Kamis Taylan explains that “there is a gray area” that many platforms exploit, as “they take different voices for you, me, and five other people, to make a new one without paying anything, under the pretext that the voice does not belong to anyone.”
All companies contacted by “Agence France Presse” denied carrying out such practices.
In addition to its pre-recorded voices, the startup “Speechky” allows the use of existing voices in existing databases, according to General Manager Dima Abramov, who explains that this second feature requires the signing of a contract stating usage rights.
The five major roles operating in the sector in the US market did not respond to the agency’s questions on this matter.
But according to professionals, many names in the traditional publishing field are already using so-called generative artificial intelligence, a technology capable of creating texts, images, videos or sounds, without human intervention, based on existing content.
“Professional storytelling has always been, and will continue to be, essential to listening to Audible,” said a spokeswoman for audiobook giant Audible, a subsidiary of Amazon.com.
“However, as technology improves, we envision a future where human interpretation and (using AI)-generated content can coexist,” she added.
The tech giants are investing heavily in artificial intelligence and participating in the booming economy of audiobooks created with this software.
At the beginning of the year, Apple launched an offering that includes “digital storytelling,” which, according to the company, aims to “make audiobook creation accessible to everyone,” especially “authors, freelancers, and small publishers.”

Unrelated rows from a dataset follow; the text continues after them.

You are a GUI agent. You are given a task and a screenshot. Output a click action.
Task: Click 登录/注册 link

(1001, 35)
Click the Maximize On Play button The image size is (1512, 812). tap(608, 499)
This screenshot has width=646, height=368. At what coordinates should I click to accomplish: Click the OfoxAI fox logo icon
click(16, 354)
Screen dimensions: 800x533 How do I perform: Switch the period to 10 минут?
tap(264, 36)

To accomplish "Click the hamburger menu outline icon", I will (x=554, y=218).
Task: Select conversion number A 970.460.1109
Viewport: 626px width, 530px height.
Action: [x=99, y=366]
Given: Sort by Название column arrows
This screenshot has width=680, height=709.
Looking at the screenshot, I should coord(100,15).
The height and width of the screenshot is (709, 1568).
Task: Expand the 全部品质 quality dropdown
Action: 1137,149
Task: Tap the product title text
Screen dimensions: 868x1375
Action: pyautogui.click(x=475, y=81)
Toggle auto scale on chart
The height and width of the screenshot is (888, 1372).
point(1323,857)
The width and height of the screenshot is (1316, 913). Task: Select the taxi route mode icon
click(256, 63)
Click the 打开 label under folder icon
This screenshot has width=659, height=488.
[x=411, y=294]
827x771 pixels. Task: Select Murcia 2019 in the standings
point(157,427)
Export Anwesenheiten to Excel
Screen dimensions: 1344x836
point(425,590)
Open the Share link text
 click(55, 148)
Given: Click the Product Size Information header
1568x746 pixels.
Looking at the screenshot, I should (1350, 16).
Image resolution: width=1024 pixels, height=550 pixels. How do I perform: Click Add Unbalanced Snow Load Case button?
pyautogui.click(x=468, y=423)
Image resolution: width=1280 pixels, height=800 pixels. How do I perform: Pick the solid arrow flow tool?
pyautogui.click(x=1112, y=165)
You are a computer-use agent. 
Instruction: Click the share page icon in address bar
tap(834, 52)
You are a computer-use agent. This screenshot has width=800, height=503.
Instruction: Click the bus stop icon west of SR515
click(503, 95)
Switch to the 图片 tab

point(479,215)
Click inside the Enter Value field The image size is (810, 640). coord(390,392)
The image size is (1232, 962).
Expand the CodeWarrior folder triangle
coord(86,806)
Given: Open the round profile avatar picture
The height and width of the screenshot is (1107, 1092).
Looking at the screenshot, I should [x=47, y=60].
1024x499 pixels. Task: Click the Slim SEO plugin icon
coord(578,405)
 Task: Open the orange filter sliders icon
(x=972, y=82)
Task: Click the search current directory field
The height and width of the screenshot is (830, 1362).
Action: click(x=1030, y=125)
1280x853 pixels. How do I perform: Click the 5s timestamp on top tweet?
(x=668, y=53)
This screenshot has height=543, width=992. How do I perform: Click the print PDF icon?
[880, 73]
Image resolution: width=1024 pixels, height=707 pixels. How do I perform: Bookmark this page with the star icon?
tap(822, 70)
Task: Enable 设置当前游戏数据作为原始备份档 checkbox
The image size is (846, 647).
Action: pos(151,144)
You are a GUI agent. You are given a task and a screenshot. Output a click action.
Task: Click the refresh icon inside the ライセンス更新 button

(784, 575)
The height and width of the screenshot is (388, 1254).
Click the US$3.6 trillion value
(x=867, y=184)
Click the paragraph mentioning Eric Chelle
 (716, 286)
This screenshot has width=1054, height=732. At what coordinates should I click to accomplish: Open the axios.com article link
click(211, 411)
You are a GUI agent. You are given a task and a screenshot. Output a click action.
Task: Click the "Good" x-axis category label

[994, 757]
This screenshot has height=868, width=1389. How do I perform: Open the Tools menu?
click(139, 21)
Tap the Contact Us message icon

Google offers a similar service, which it describes as “self-narrative”. “We need to popularize the publishing industry on a large scale, because in the current situation, only the most famous names are turning into audiobooks,” says Kamis Telan.
“Automated storytelling opens the door to all existing books that were not recorded (with audio), and for all future books that would never have been converted (into audiobooks) due to economic restrictions,” explains Dima Abramov, noting that 5% of the books that currently exist are converted. audio books.”
He notes that the growth of the market will benefit voice actors, as “they will make more recordings and earn more money.”
“Storytelling, at its core, is allowing humans to reconnect with their humanity,” says Emily Ellet, president of the Association of Professional Audiobook Tellers, arguing that “storytelling must remain entirely human.”
For Tanja Ibe, AI storytelling “lacks emotional connection. There’s a real difference (with classical recordings). But over time, listeners might get used to it. I think it does.”